Nuevamente un día de septiembre se viste de importancia
para los miembros de ACCIÓN DEMOCRÁTICA, fecha en donde conmemoramos a tres
grandes hombres fundadores de nuestro partido, en el caso de dos de ellos su
nacimiento quienes horrorosamente mueren a manos de un régimen militar infractor
de las libertades y derechos civiles, en el caso del otro su desaparición
física por aquello que es inevitable, la muerte.
Al explorar la génesis de la Venezuela republicana nos
encontramos con dos hombres andinos uno del Táchira, otro de Mérida, verdaderos
forjadores de emancipaciones y ejemplos de lucha; hombres cuyo objetivo era la
concepción de una tierra de igualdades, de respeto, de entendimiento. Al hablar
de Leonardo Ruiz Pineda y Alberto Carnevalli debemos entender que estos héroes de
la resistencia más que entregar su vida por la causa, entregaron su vida por la
nación, por las generaciones futuras, por la Venezuela que se les negó. Que esto
nos sirva como clara forma de existencia, pensar en el mañana nos acerca un
poco más a la transformación verdadera de nuestro pueblo.

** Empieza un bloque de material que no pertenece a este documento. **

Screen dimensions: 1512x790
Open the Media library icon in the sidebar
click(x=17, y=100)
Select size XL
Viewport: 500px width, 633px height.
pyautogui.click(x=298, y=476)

Un libro “Venezuela política y petróleo” una visión “El Plan
de Barranquilla” un circunstancia “Ni renuncio ni me renuncian” una esperanza “We
will come back” un modelo “La Doctrina Betancourt” es Don Rómulo Betancourt un
hombre avanzado para su época; se empeñó en concebir una república de hombres y
mujeres que practicaran los principios de la solidaridad, igualdad y libertad
sin temor alguno, y es que este hombre sencillo, claro y pensador innato logró
que en nuestra tierra se estableciera un verídico sistema democrático, a todas
luces un mortal que rechazaba tajantemente todo aquello que fuera contra sus
principios e ideales, reconocido por propios y extraños como “El padre de la
democracia”.
En esta época el paradigma de estos tres hombres nos
sirve de reflejo, de cómo actuar, aportar, servir e idear métodos para la
conquista del poder y a su vez colocarlo al servicio de los ciudadanos, no fue
fácil para ellos en su tiempo, no lo es para nosotros ahora, pero demostraron
que la constancia siempre da los frutos más dulces aunque estos tarden en
madurar… defendamos, honremos y sigamos a nuestros mártires, pues la firma de
la acta democrática de nuestra patria se rubricó con su sangre.